Directions:
A – For the review of the book ECHO, say whether each statement agrees with it: (i) the book has eight chapters; (ii) Pinchevski's book moves into practice; (iii) ECHO belongs to the Essential Knowledge Series from MIT Press. Answer yes or no for each, quoting the deciding words.
B – In the review of ECHO, what does the reviewer recommend as the perfect companion to the book?
C – Carry on the review of the book ECHO from its last sentence.

Text extract:
________________

ECHO – Amit Pinchevski. Cambridge, MA: MIT Press, 2023


By Mark Peter Wright


Full disclosure: I love echoes. Like many soundies, I will come to a sudden halt under a bridge to listen to the space. I will sit for an extended period of time to hear the cacophony of construction work as it bounces back from walls. I will tap and knock materials in space to audition and resound that space and my relation to it. Echoes are invitations to hear beyond the singular, to orientate our relationship to place, and to appreciate that time and space are haunted by the past and possible future.


Amit Pinchevski’s latest book, ECHO (MIT Press, 2023), examines echo and echoing, across historic and contemporary literature, culture and myth, philosophy, technology, and social media. Nested throughout is a sustained argument that echo is more than repetition; it is an agential medium that can blur divisions of nature and culture. Early in the book, Pinchevski offers a definition: “echo is response plus repetition, but the response is invariably delayed and the repetition is often partial or varied. Not all responses are repetitions, and not all repetitions are responses” (p.9). Pinchevski stresses how an echo is different to terms such as “reflection”, “reverberation”, and “resonance” through a media philosophical enquiry that argues echo as an intermediary event which crosses back and forth between the human and nonhuman, public and private, inhabitant and environment: “it is by virtue of its intermediary position – being in and of the middle – that echo can act as a medium, that is connecting heterogeneous domains.” (p.53).


ECHO is part of the Essential Knowledge Series from MIT Press, where authors dive deep into one specific topic. It is the perfect format for Pinchevski’s echoing thoughts. Over eight brisk chapters of this pocket-sized book you will encounter a wide range of contexts, including literature and myth (Echo and Narcissus), physics and acoustics, etymology, animals and media among others.


The book sits within the field of sound studies by way of its interrogation of a sonic phenomenon and its connection to culture. It contributes to a web of literature exploring the echo, such as Annie Goh’s feminist and decolonial reading via archaeoacoustics (2017) and Louis Chude-Sokei’s examination of echo and dub via music, diaspora and technology (2018). Pinchevski stays within sound studies and does not veer into practice. If, like me, you appreciate practice-based artworks to think-with, I would recommend Davide Tidoni’s balloon-bursting spatial praxis as the perfect companion.

________________

Data shown:
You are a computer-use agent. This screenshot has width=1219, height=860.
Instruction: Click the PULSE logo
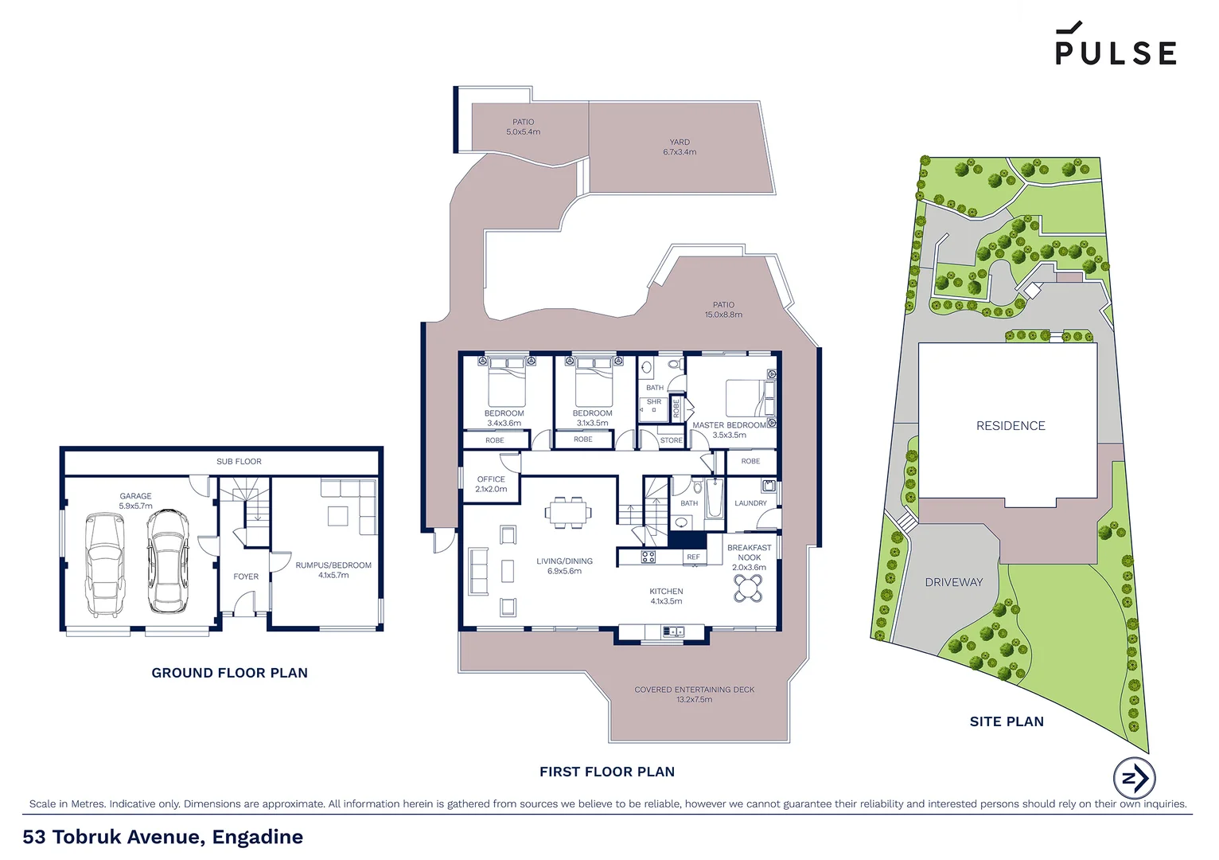(x=1116, y=45)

________________

In response:
A –
(i) Yes: "Over eight brisk chapters of this pocket-sized book"
(ii) No: "Pinchevski stays within sound studies and does not veer into practice."
(iii) Yes: "ECHO is part of the Essential Knowledge Series from MIT Press"

B – Davide Tidoni's balloon-bursting spatial praxis.

C –
Chapter 6, “Echo Techniques” is as close as we get to practice via a methodological exposé of echolocation in bats and sonar. Perhaps one of the book’s most compelling sections is Pinchevski’s examination of “echo rhetoric” and “echo chambers”. He begins with Dr Martin Luther King’s famous speech I Have a Dream (1963), breaking down the rhetorical device of echo via the phrase “free at last, free at last, thank God almighty, we are free at last.” To effectively use repetition as a method for echoing, Pinchevski reminds us that, in speech, there is a fine balance between too little and too much. Echoing, as a device, can “signal importance and recognition, but should be exercised with caution” (p.86).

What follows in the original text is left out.